> Travail demandé
**1.** Recopiez le passage du texte sur la fertilité des sols qui débute aux mots « La Communauté économique » et s'arrête après « santé des sols. ».
**2.** Donnez la suite du texte sur la fertilité des sols en Afrique de l'Ouest, en reprenant juste après sa dernière phrase.

> Texte à analyser
La Communauté économique des États d’Afrique de l’Ouest (Cedeao) a pour ambition de soutenir l’agriculture familiale pour améliorer la sécurité alimentaire, mais observe sa faible productivité liée à la faible utilisation d’engrais et à des sols dégradés. L’Afrique de l’Ouest a été particulièrement impactée par la hausse des prix des engrais depuis 2020. À l’exception des cultures de rente, les engrais ne sont que peu utilisés, notamment dans la culture vivrière et familiale en Afrique. En 2023, la Cedeao s’est fixé une feuille de route: combiner l’usage des engrais tout en mettant l’accent sur la santé des sols.
Tantely Razafimbelo, agro-podologue de l’université d’Antananarivo, a insisté sur la faible fertilité des sols africains due à la faible teneur en nutriments, en carbone et leur sensibilité à l’érosion. L’amélioration de la qualité des sols peut passer par la diversité végétale des plantations, la réduction du travail du sol et l’apport de la fertilisation (minérale, chimique, organique). Si l’apport en engrais phosphaté permet d’améliorer les rendements, elle montre aussi que cette hausse n’est pas linéaire. Il existe un seuil au-delà duquel l’apport en phosphate n’entraîne pas de hausse de rendement, mais aussi d’un effet d’apport cumulatif d’engrais à prendre en compte. Si l’utilisation d’engrais NPK peut favoriser la pullulation de maladies comme la périculariose, un champignon du riz, un apport de NPK est beaucoup plus efficient combiné avec de la fumure. Parmi les différentes expériences menées, elle explique que « l’introduction de ver de terre directement dans les champs pendant 3 ans a permis une augmentation de 40 % du rendement ». Son exposé a permis de toucher du doigt la complexité du sujet et d’esquisser des pistes pour améliorer la qualité des sols et les rendements. « Dans un contexte de changement climatique qu’il faudra prendre en compte, il faut co-construire les pratiques avec les agriculteurs, les principaux concernés et diffuser les connaissances encore trop peu connues », conclut-elle.

> Données fournies
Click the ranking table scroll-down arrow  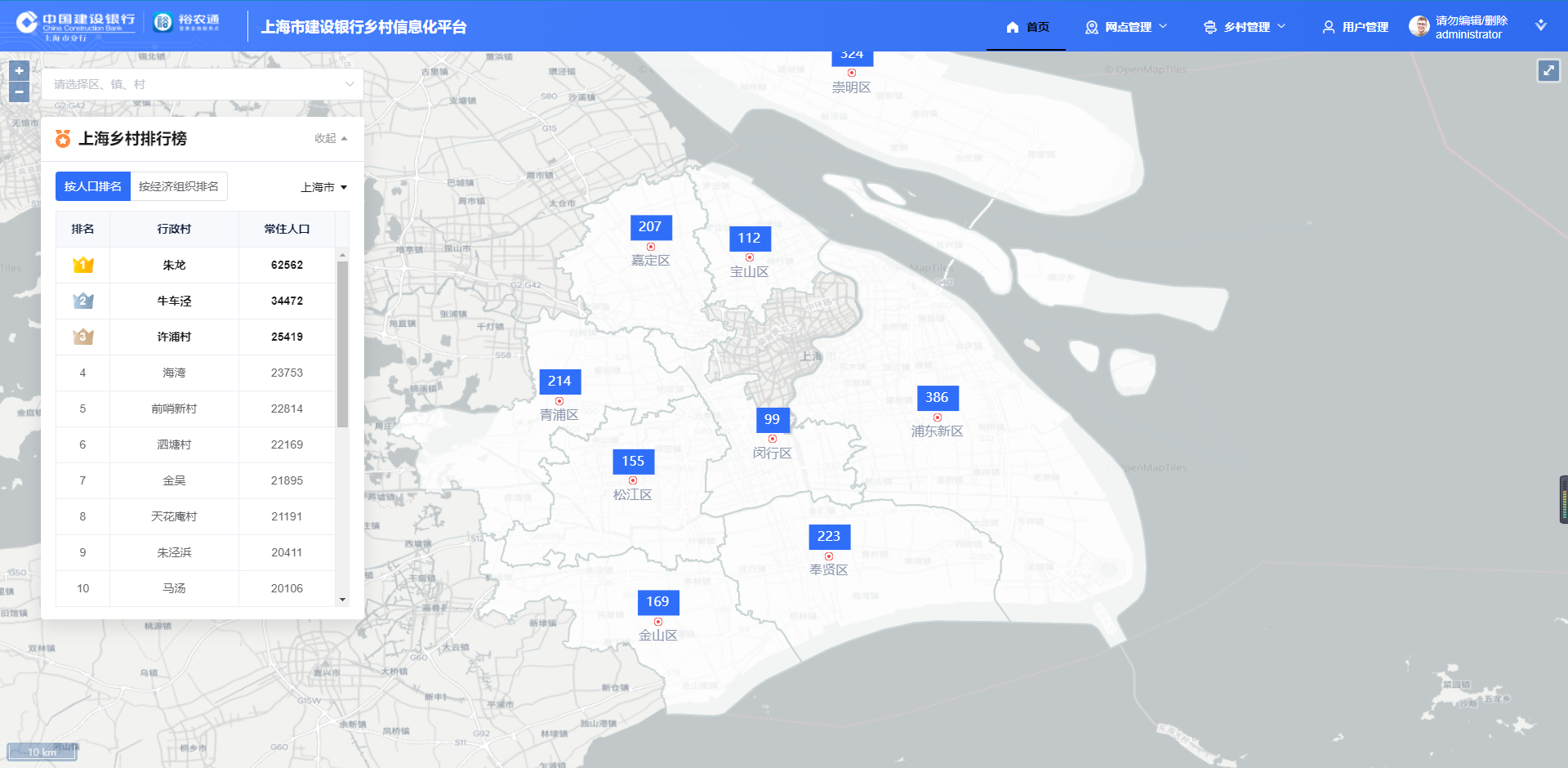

> Résultats obtenus
**1.**
La Communauté économique des États d’Afrique de l’Ouest (Cedeao) a pour ambition de soutenir l’agriculture familiale pour améliorer la sécurité alimentaire, mais observe sa faible productivité liée à la faible utilisation d’engrais et à des sols dégradés. L’Afrique de l’Ouest a été particulièrement impactée par la hausse des prix des engrais depuis 2020. À l’exception des cultures de rente, les engrais ne sont que peu utilisés, notamment dans la culture vivrière et familiale en Afrique. En 2023, la Cedeao s’est fixé une feuille de route: combiner l’usage des engrais tout en mettant l’accent sur la santé des sols.

**2.**
L’agroécologie, l’avenir pour l’Afrique ?
Gatien Falconnier, chercheur agronome au Cirad, a de son côté mis en avant le fait que la sécurité alimentaire en Afrique passe par l’usage des engrais minéraux et de l’agroécologie. « En revanche, les agriculteurs doivent bénéficier d’aides et d’incitations. Ils ne peuvent pas être les seuls à prendre en charge ce coût de l’agroécologie, coût en terre, main-d’œuvre, et trésorerie alors qu’elle est bénéfique pour l’environnement et la société », a-t-il souligné.
Les intervenants ont rappelé l’imminence du prochain sommet africain sur les engrais et la santé des sols se tiendra au Kenya du 7 au 9 mai 2024. « Ce sommet délibérera sur le récent déclin généralisé de la qualité des sols des terres agricoles en Afrique », indique l’Union africaine. Quinze ans après la déclaration d’Abuja, le discours sur l’agriculture en Afrique a considérablement évolué. En juin 2006, les chefs d’État et de gouvernement de l’Union africaine (UA) ont approuvé la déclaration d’Abuja sur les engrais pour la révolution verte en Afrique, avec un objectif de 50 kg d’éléments nutritifs par hectare. Désormais, tous reconnaissent le rôle essentiel de la gestion durable des sols. « Le déclin de la santé des sols a entravé l’efficacité de l’utilisation des engrais, la productivité agricole, la sécurité alimentaire et la durabilité environnementale sur tout le continent. Ce sommet aura pour objectif de se pencher sur l’état de santé des sols en Afrique afin de déployer des stratégies adaptées », détaille l’UA.